After some investigation on the matter (by comparing looping and non looping images) I found out that these browsers GIF decoders are ignoring the looping parameters in GIF file. Instead they are depending on undocumented application extension in the first frame of GIF file.

So the solution is to add this extension command just before first frame image data. Add this chunk:

0x21,0xFF,0x0B,"NETSCAPE","2.0",0x03,0x01,0x00,0x00,0x00

This will force browsers to loop endlessly.

Here example:

looping

Hex view so you see how it is added:

hex

The GIF is not sensitive on inserting/reordering non image chunks of data so you can insert this before first image on any place between any other extension. I put it directly after header + palette. Which can be done with C++ or any other language. (no re-encoding is needed). For more info see:


[Edit by Reed Dunkle]

You can also do it manually with a Hex Editor. I used "Hex Fiend" on macOS Sierra.

Search for 21 F9 in the beginning portions of hex (this is the header).

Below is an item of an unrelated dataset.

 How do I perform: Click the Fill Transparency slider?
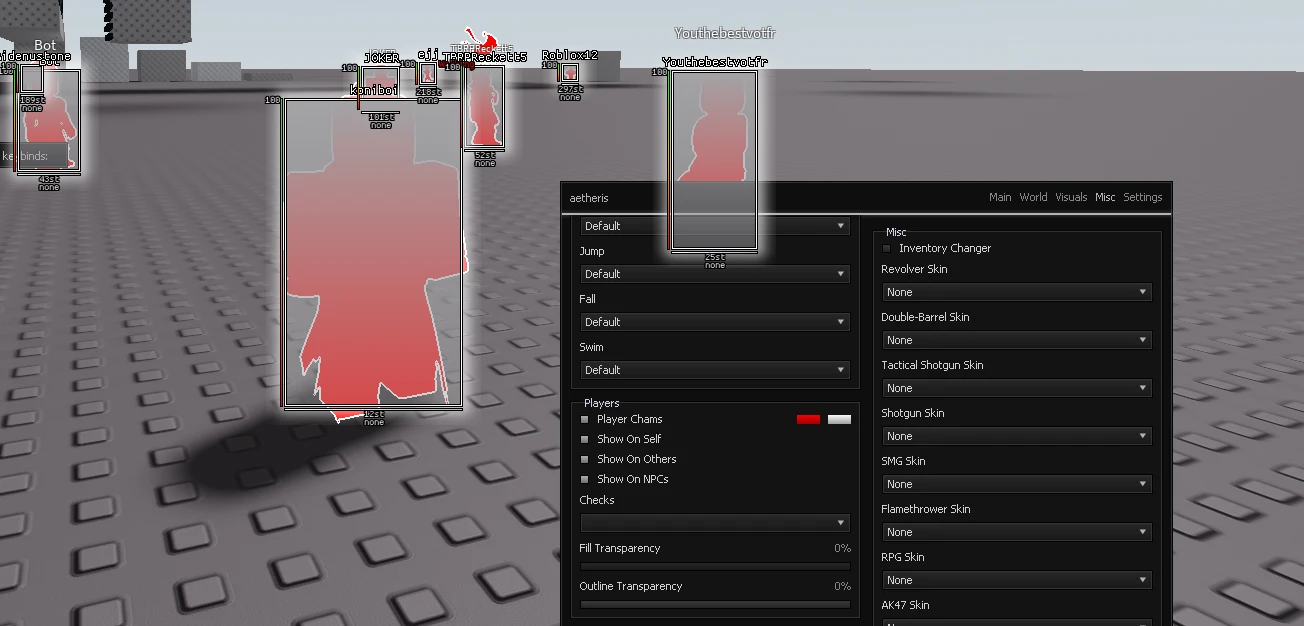715,566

In the photo above, it is 21 F9 04 04 00 00 00 00. Yours could be slightly different, but notice it comes before 2C, which marks the beginning of an image block.

Before the 21 F9... portion, insert the following hex, marked as the "application extension" in the photo above:

21 FF 0B 4E 45 54 53 43 41 50 45 32 2E 30 03 01 00 00 00

Save, and test it.

Addon by Spektre: Beware 21 F9 marks gfx extension chunk which is optional so It may not be present for all or any frames (but that is really rare these days)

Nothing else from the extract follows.